He described the measures being scrapped as a "blunt-force instrument".
   
The names of terrorism suspects identified by the US government will continue to be included on security watch lists and no-fly lists as a part of airline security.
   
The new policy affects US citizens, as well as travellers coming into the United States from abroad.

The measures in force since January required that passengers travelling to the US from 14 countries be subjected to especially rigorous pre-flight screening.
   
The US government implemented those security measures after a Nigerian man tried to detonate explosives hidden in his underwear on a flight to Detroit from Amsterdam on December 25, 2009.
   
Questions have been raised about why Umar Farouk Abdulmutallab, who was charged with trying to blow up the airliner, was not stopped before he got on the flight.
    
'No-fly' list
   
The 14 countries were those on the US list of "state sponsors of terrorism" - Cuba, Iran, Sudan and Syria - as well as Afghanistan, Algeria, Iraq, Lebanon, Libya, Nigeria, Pakistan, Saudi Arabia, Somalia and Yemen.

The new measures will apply to US citizens, as well as foreigners travelling to America [AFP]

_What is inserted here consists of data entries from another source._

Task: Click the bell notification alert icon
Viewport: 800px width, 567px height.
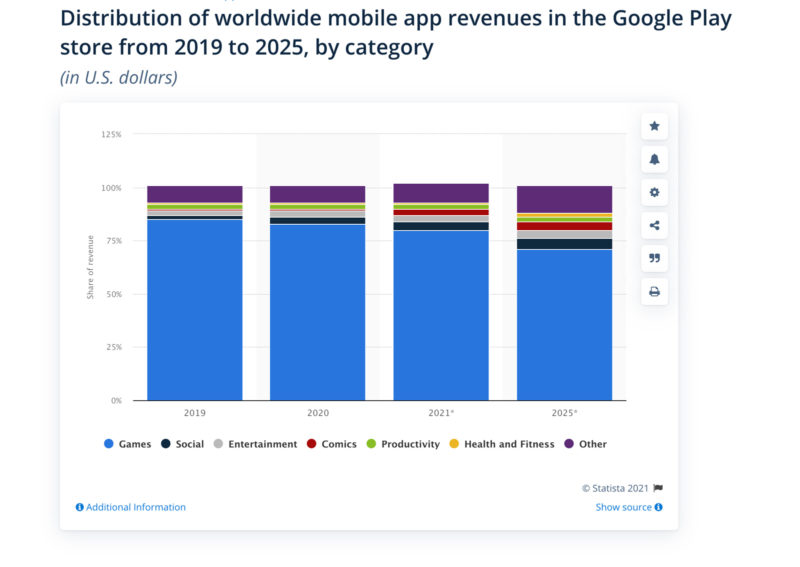Action: point(654,159)
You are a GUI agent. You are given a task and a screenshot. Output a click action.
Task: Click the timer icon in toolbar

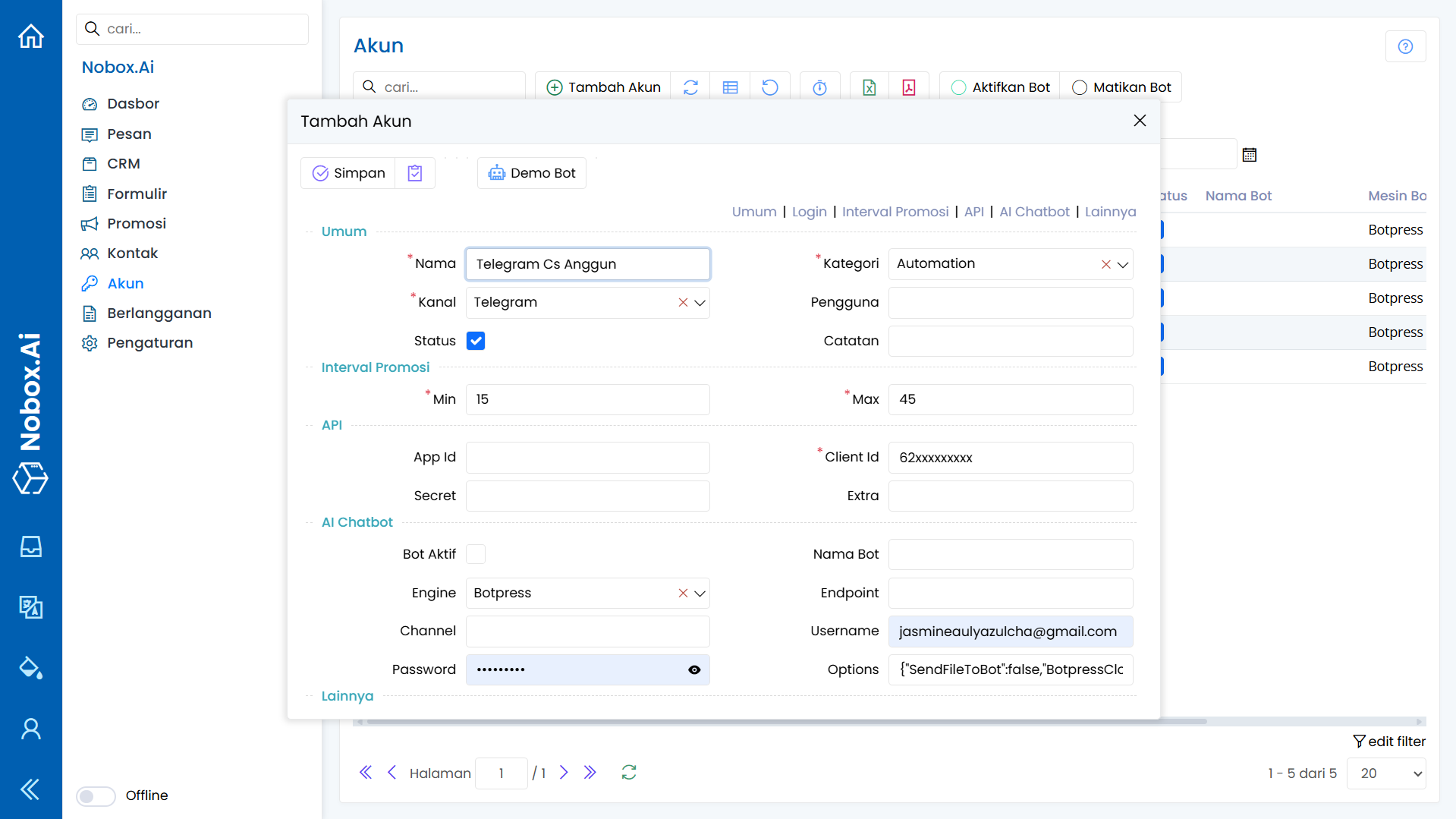pyautogui.click(x=819, y=88)
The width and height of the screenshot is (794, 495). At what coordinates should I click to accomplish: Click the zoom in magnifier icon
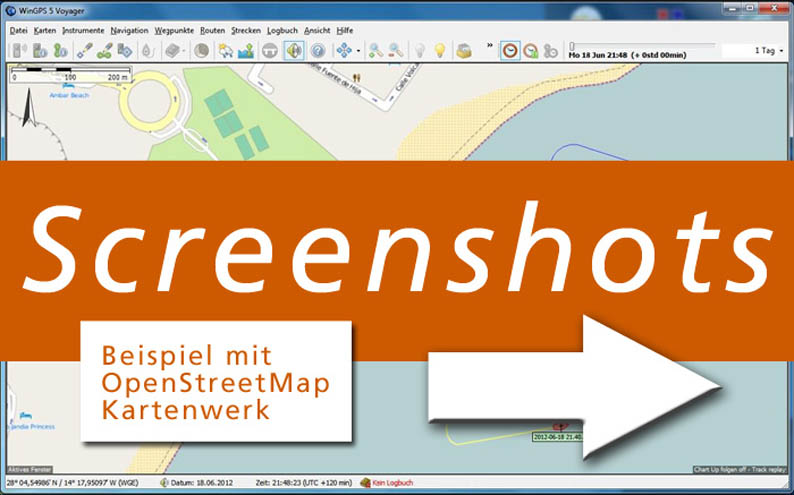click(x=376, y=50)

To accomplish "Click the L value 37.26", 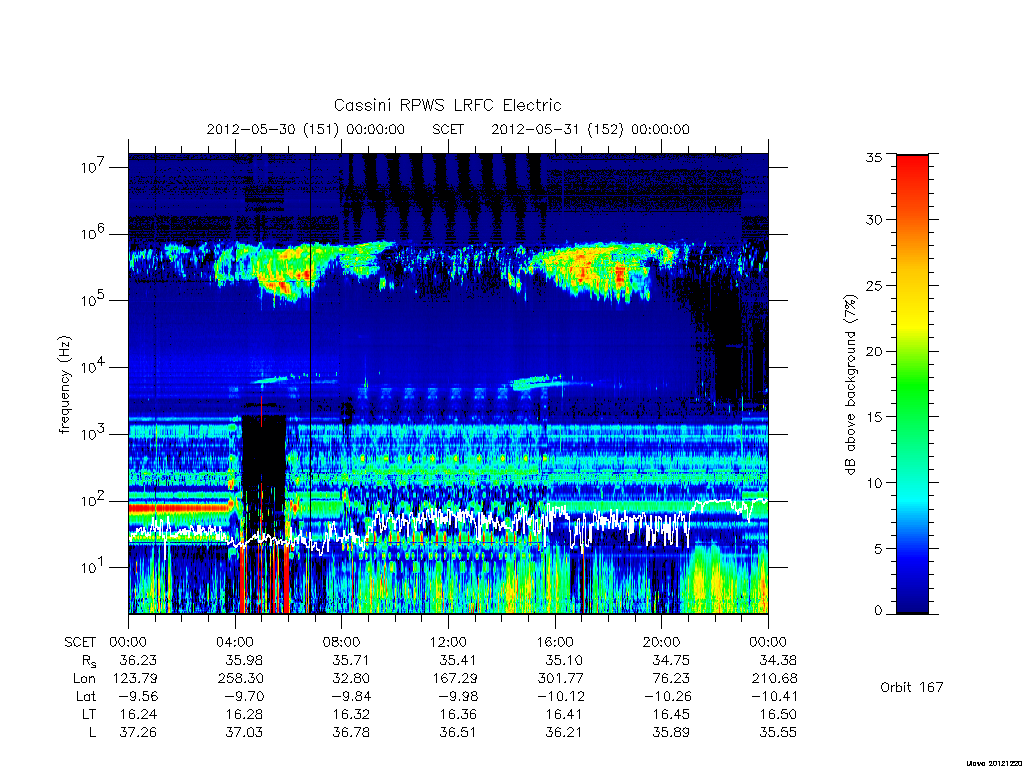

Saudi Arabia, Algeria and Nigeria - US partners in the fight against al-Qaeda - were angered at being included on the list.
   
Under the new measures, if there was information about an individual of interest coming from a particular Asian country who recently travelled to certain countries in the Middle East and was of a certain nationality and age range, that data would be compared with travellers to the United States at foreign airports.
   
Anyone who fits the data could be subjected to additional screening procedures and pulled aside for questioning by airline or airport security officials.
   
US officials have been consulting with countries and foreign carriers with direct flights to the United States about airline security, the administration official said.
   
"It is designed to be much more tailored so that we don't stop everybody coming from a certain country, because that information is out, and if I'm a terrorist, the last thing I want to do then is send somebody with this passport, going that way," the official said.